EXTRACTED INFORMATION START

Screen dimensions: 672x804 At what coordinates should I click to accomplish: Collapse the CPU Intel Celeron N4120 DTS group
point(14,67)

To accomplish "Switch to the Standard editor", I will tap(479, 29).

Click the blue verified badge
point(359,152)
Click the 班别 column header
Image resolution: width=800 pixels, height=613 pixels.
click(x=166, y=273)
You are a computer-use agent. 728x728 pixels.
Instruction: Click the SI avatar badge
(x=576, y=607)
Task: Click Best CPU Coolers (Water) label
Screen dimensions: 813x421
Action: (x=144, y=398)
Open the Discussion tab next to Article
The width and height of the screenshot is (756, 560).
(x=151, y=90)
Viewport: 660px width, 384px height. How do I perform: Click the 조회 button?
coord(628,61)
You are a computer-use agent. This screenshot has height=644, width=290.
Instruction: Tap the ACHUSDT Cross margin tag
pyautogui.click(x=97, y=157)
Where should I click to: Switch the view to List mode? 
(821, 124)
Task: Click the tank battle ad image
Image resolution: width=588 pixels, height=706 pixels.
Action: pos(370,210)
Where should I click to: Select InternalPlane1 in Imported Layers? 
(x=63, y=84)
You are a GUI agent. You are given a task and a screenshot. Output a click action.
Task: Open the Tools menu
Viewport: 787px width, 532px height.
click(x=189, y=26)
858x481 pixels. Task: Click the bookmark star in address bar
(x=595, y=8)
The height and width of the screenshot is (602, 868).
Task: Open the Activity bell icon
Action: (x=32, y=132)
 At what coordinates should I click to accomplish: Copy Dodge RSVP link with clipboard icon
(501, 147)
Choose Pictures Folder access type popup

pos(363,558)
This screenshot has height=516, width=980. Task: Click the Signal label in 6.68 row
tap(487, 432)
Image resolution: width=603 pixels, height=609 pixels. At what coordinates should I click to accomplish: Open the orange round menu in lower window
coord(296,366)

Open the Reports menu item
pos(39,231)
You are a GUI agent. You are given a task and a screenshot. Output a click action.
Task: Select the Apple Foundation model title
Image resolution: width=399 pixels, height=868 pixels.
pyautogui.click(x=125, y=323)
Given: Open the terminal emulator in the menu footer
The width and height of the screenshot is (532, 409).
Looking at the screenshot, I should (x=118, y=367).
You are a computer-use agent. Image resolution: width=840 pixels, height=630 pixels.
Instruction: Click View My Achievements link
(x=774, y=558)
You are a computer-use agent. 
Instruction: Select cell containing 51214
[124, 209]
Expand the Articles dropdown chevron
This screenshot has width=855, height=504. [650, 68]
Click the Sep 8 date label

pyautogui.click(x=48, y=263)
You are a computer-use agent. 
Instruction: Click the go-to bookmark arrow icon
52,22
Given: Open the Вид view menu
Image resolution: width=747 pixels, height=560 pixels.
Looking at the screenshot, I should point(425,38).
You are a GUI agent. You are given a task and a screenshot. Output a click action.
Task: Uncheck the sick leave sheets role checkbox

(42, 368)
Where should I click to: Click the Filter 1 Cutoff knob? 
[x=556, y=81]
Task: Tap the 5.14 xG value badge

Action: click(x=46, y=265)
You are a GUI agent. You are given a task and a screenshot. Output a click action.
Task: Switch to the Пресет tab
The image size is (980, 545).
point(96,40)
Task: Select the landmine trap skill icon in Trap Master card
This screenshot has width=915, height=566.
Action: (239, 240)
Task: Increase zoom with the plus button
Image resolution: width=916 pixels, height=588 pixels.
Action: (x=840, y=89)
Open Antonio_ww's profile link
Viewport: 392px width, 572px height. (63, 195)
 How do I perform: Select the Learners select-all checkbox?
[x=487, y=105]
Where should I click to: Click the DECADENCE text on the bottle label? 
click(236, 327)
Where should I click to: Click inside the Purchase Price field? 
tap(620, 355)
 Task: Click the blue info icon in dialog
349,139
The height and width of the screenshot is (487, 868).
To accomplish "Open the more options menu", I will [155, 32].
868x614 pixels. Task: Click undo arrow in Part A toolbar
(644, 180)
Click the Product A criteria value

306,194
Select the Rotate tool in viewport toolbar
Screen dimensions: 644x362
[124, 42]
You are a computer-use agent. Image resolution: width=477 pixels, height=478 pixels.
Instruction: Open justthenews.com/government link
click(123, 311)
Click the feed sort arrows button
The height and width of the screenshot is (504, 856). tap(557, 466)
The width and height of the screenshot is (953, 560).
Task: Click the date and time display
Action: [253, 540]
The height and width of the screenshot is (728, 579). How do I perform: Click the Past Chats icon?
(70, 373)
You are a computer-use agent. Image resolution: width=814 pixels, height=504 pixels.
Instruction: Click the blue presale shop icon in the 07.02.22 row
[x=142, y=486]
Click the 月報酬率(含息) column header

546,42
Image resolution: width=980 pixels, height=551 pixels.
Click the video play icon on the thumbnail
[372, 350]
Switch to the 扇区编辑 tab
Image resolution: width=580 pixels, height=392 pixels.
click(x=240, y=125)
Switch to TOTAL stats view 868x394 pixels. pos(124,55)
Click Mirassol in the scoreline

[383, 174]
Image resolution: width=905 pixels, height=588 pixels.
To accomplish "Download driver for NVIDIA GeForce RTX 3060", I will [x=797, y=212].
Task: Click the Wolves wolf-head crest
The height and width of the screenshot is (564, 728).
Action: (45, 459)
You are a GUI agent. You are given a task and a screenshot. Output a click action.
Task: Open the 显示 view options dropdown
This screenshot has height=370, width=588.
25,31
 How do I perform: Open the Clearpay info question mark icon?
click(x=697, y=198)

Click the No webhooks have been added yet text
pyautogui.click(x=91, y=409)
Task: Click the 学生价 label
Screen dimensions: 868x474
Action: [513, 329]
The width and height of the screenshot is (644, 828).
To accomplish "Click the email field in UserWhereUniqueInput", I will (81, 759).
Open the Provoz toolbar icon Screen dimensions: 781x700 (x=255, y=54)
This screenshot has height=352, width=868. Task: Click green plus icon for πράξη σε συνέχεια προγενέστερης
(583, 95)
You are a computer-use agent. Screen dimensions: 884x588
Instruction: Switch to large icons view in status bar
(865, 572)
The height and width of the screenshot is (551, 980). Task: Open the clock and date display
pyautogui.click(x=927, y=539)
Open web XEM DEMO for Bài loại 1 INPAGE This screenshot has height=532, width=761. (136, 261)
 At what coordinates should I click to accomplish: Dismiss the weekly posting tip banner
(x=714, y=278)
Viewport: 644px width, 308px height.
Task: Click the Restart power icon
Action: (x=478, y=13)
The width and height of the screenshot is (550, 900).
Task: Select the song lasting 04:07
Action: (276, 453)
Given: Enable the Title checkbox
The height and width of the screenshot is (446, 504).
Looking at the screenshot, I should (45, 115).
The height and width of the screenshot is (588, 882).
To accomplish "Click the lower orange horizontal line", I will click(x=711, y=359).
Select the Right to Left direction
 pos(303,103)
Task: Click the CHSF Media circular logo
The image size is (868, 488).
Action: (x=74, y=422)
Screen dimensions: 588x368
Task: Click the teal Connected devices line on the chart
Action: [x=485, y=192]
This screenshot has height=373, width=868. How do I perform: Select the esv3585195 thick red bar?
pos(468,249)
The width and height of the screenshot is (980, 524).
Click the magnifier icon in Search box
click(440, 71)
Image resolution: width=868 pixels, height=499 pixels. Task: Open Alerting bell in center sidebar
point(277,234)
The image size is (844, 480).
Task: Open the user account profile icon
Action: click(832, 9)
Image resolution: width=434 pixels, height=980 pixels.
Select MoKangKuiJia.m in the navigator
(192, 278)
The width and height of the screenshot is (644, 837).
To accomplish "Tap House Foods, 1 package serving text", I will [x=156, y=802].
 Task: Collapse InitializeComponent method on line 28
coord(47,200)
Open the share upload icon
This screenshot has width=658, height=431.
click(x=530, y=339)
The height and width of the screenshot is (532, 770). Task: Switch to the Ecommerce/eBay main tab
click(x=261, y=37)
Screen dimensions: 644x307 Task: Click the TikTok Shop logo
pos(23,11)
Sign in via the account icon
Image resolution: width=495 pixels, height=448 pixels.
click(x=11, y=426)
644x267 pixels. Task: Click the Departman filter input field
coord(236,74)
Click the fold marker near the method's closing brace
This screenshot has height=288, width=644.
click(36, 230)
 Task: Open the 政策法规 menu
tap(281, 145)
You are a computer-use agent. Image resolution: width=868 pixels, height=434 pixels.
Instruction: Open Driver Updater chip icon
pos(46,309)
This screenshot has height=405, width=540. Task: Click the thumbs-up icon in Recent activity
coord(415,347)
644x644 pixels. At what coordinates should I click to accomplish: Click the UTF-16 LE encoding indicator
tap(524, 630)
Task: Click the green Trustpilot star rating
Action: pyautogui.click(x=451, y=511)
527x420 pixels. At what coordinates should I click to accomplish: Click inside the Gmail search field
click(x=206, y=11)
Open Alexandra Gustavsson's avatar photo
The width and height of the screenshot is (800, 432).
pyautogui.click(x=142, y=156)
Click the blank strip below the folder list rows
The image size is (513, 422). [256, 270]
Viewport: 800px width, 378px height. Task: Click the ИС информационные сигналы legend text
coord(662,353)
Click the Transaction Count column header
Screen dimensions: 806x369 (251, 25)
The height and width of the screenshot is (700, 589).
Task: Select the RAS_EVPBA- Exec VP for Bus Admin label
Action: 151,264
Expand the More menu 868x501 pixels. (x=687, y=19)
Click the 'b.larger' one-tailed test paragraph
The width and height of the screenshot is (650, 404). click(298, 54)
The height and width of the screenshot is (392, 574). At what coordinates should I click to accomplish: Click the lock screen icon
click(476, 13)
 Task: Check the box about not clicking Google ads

EXTRACTED INFORMATION END

**REQUIREMENT:**
A complete answer reproduces every line of the records in which the word "will" occurs.

**SOLUTION BELOW:**
To accomplish "Switch to the Standard editor", I will tap(479, 29).
To accomplish "Open the more options menu", I will [155, 32].
To accomplish "Download driver for NVIDIA GeForce RTX 3060", I will [x=797, y=212].
To accomplish "Click the email field in UserWhereUniqueInput", I will (81, 759).
To accomplish "Click the lower orange horizontal line", I will click(x=711, y=359).
To accomplish "Tap House Foods, 1 package serving text", I will [x=156, y=802].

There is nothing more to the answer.